The nationally funded project in Bucheon, one of the country's most densely populated cities on the outskirts of Seoul, is due to become operational in January, a city official told Reuters.
The system uses an AI algorithms and facial recognition technology to analyse footage gathered by more than 10,820 CCTV cameras and track an infected person’s movements, anyone they had close contact with, and whether they were wearing a mask, according to a 110-page business plan from the city submitted to the Ministry of Science and ICT.
The Bucheon official said the system should reduce the strain on overworked tracing teams in a city with a population of more than 800,000 people, and help use the teams more efficiently and accurately.
South Korea already has an aggressive, high-tech contact tracing system that harvests credit card records, cellphone location data and CCTV footage, among other personal information.
It still relies, however, on a large number of epidemiological investigators, who often have to work 24-hour shifts, frantically tracing and contacting potential coronavirus cases.
Digitise manual labour
In bidding for national funding for the pilot project in late 2020, Bucheon mayor Jang Deog-cheon argued that such a system would make tracing faster.
"It sometimes takes hours to analyse a single CCTV footage. Using visual recognition technology will enable that analysis in an instant," he said on Twitter.
The system is also designed to overcome the fact that tracing teams have to rely heavily on the testimony of Covid-19 patients, who aren't always truthful about their activities and whereabouts, the plan said.

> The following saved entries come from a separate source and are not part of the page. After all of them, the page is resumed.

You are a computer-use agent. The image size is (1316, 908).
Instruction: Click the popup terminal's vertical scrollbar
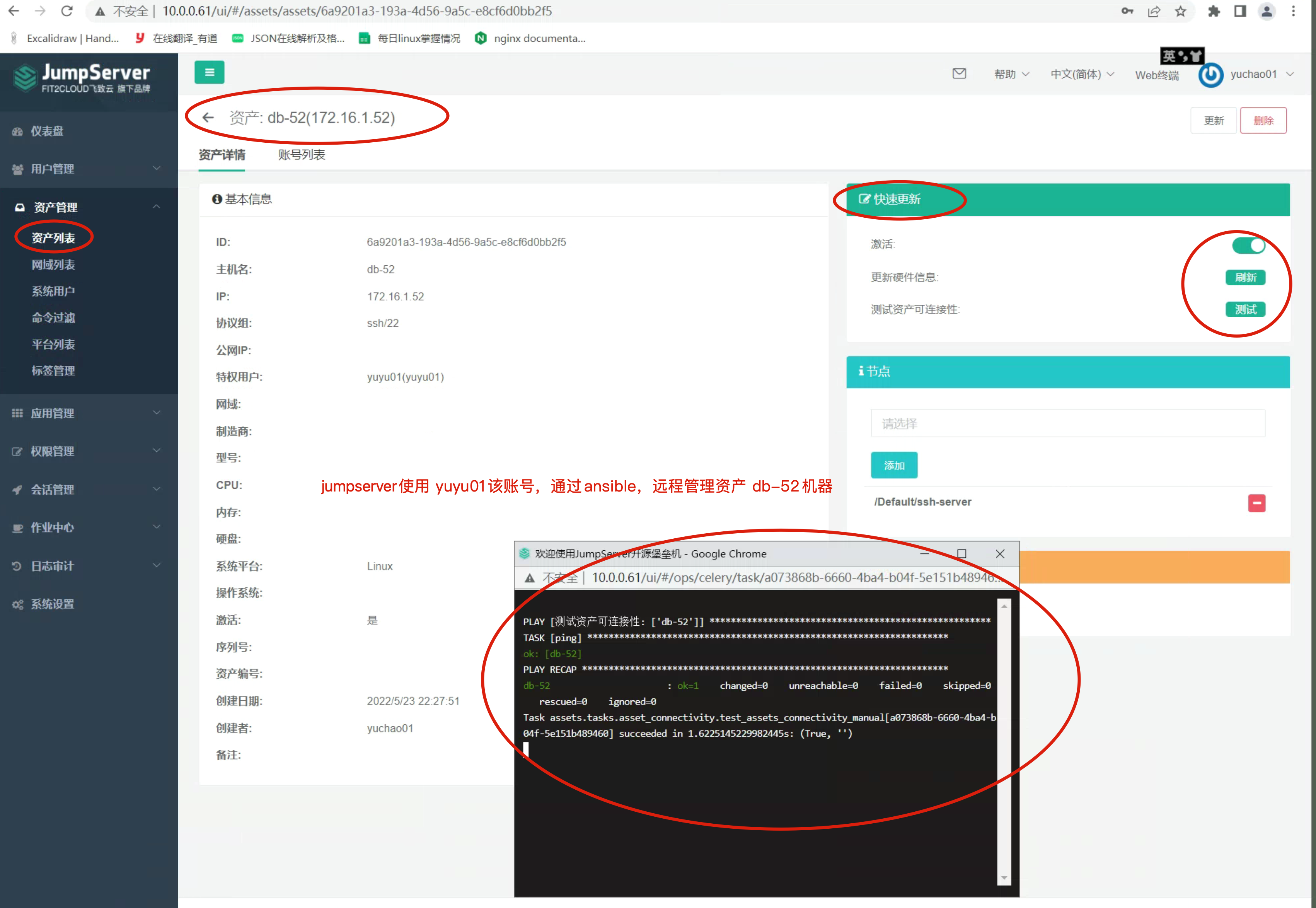(1004, 740)
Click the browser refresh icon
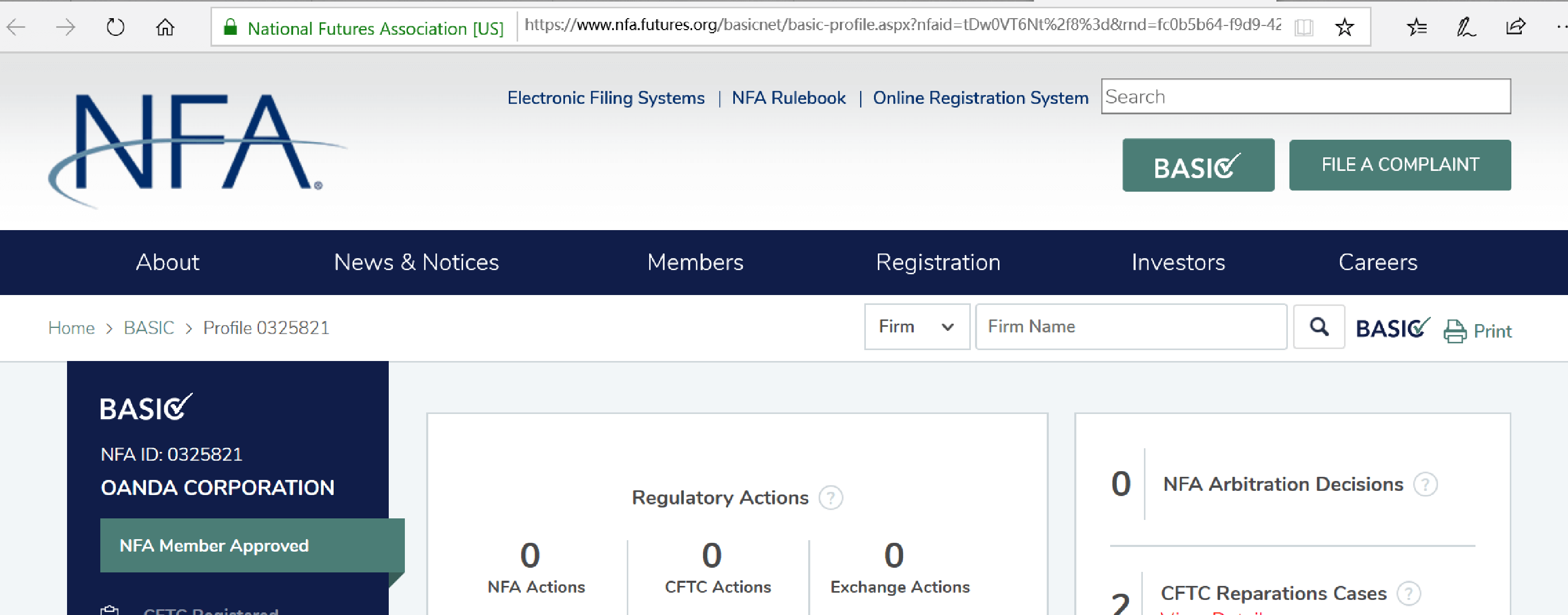 click(115, 28)
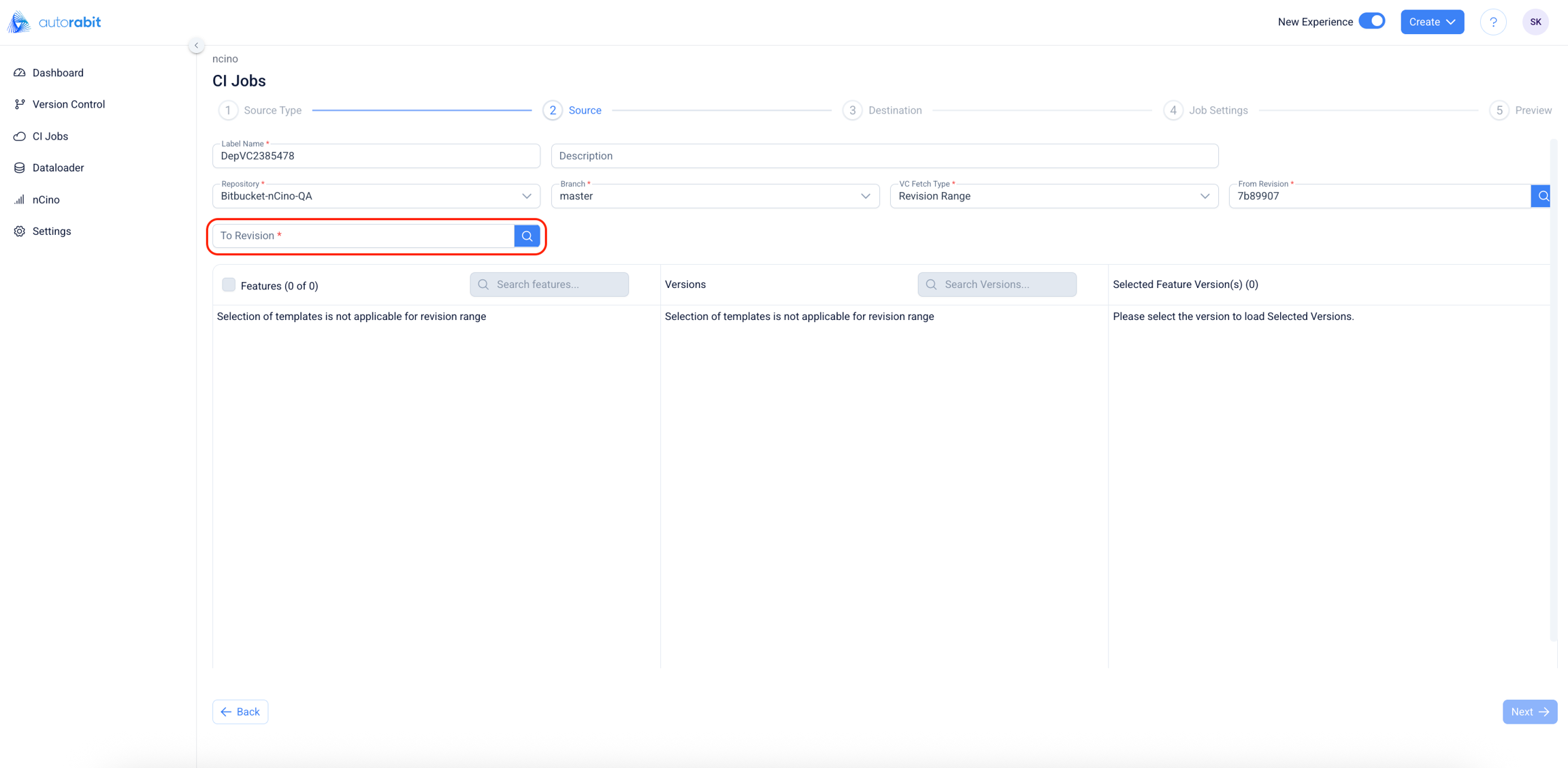Click the Next button
Image resolution: width=1568 pixels, height=768 pixels.
[x=1529, y=711]
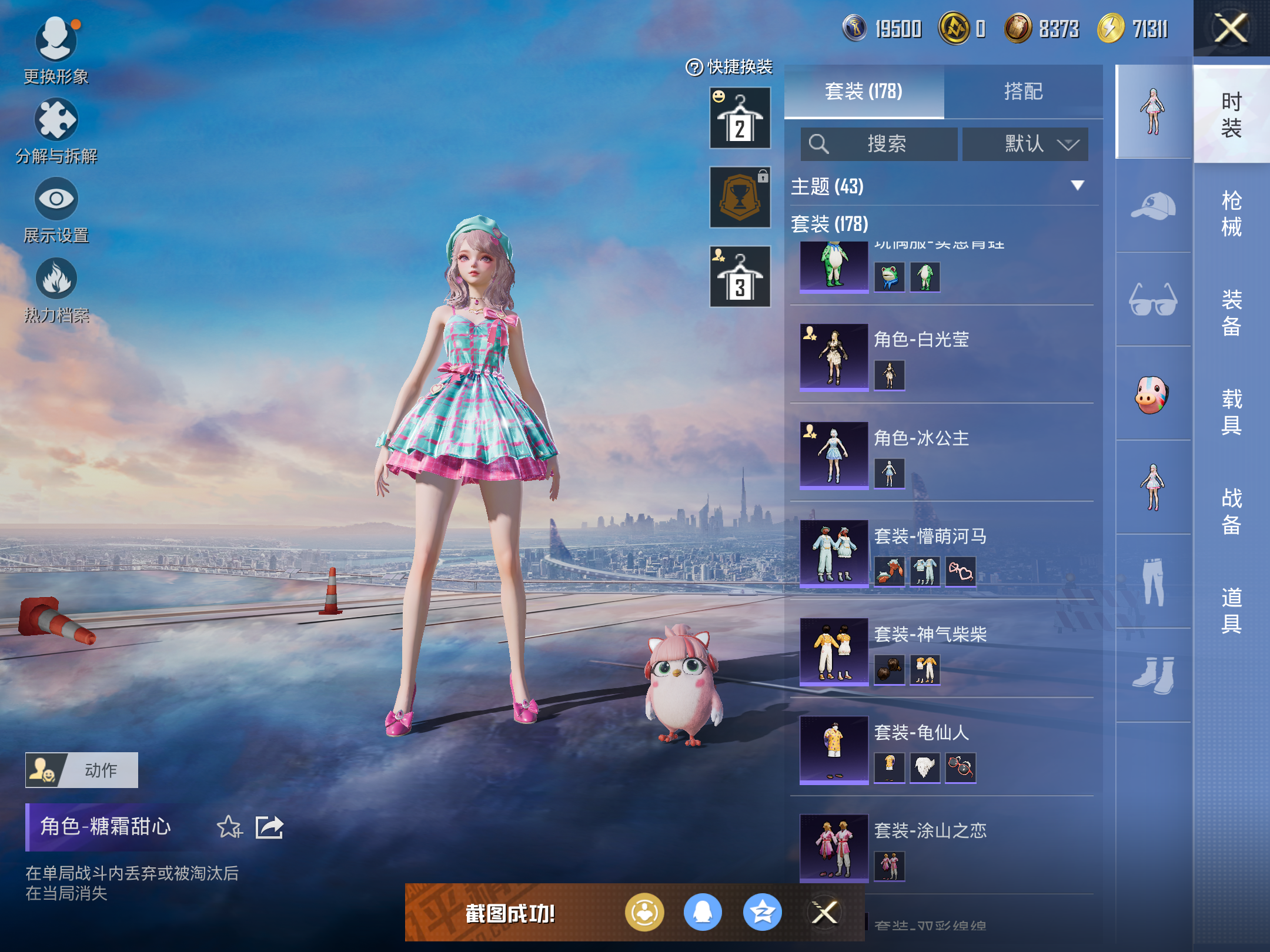Switch to quick outfit slot 2
Screen dimensions: 1270x952
740,118
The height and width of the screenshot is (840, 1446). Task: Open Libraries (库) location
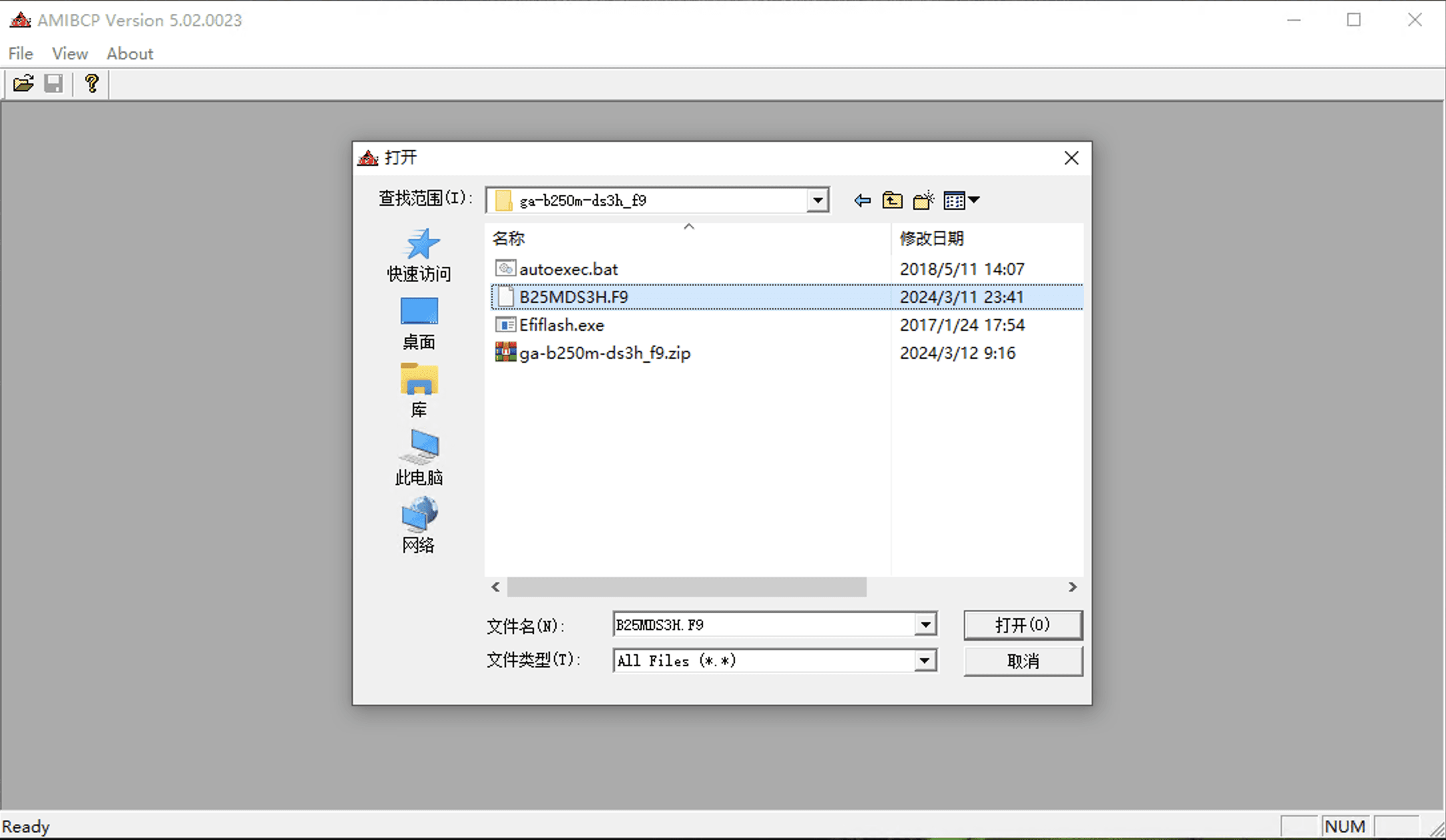pos(419,391)
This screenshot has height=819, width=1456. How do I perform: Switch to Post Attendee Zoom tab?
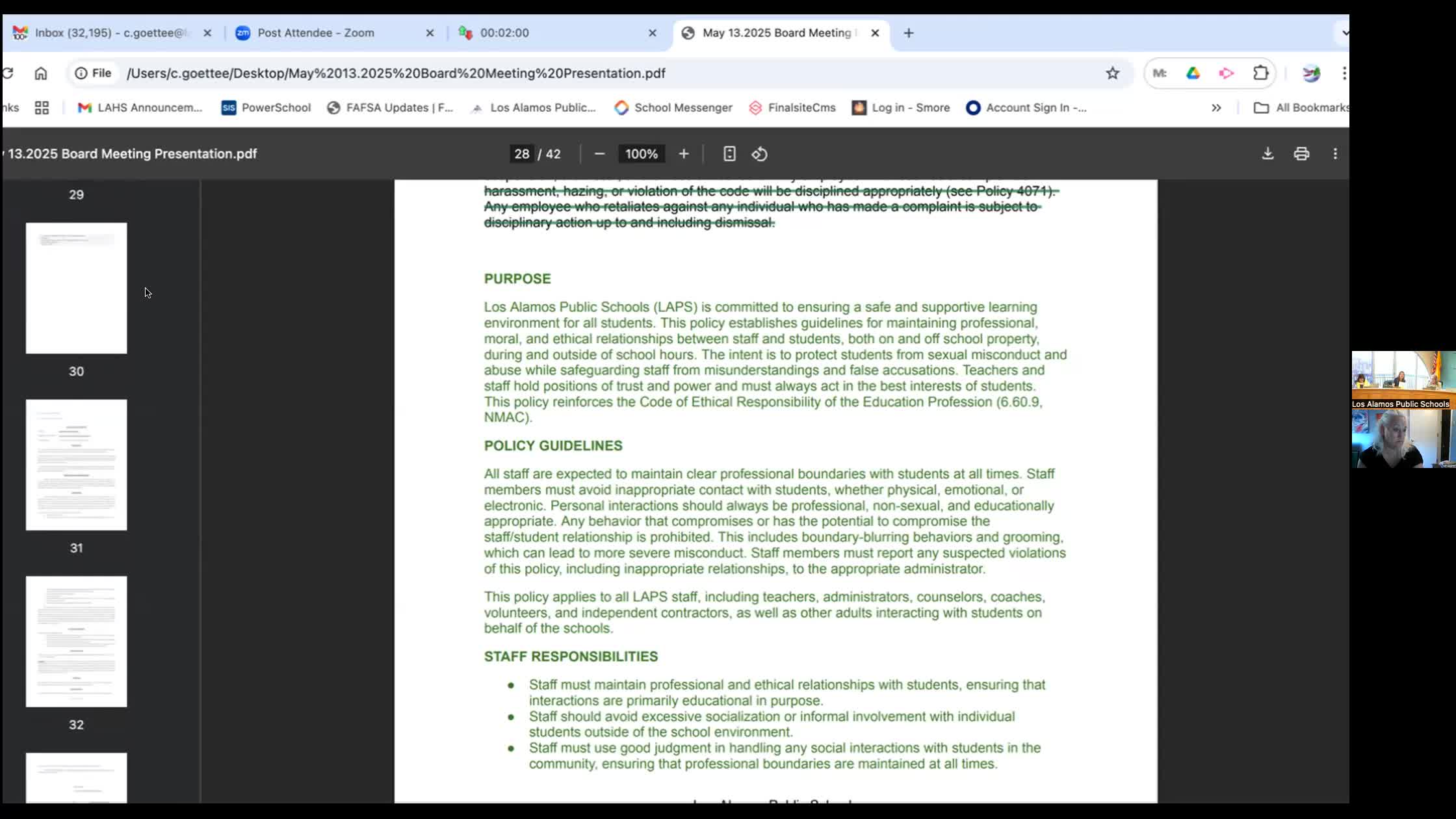(x=316, y=33)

The Ministry of Science and ICT said it has no current plans to expand the project to the national level. It said the purpose of the system was to digitise some of the manual labour that contact tracers currently have to carry out.
The Bucheon system can simultaneously track up to ten people in five to ten minutes, cutting the time spent on manual work that takes around half an hour to one hour to trace one person, the plan said.
The pilot plans call for a team of about ten staff at one public health centre to use the AI-powered recognition system, the official said.
Governments around the world have turned to new technologies and expanded legal powers to try to stem the tide of Covid-19 infections.
China, Russia, India, Poland and Japan as well as several US states are among the governments to have rolled out or at least experimented with facial recognition systems for tracking Covid-19 patients, according to a March report by Columbia Law School in New York.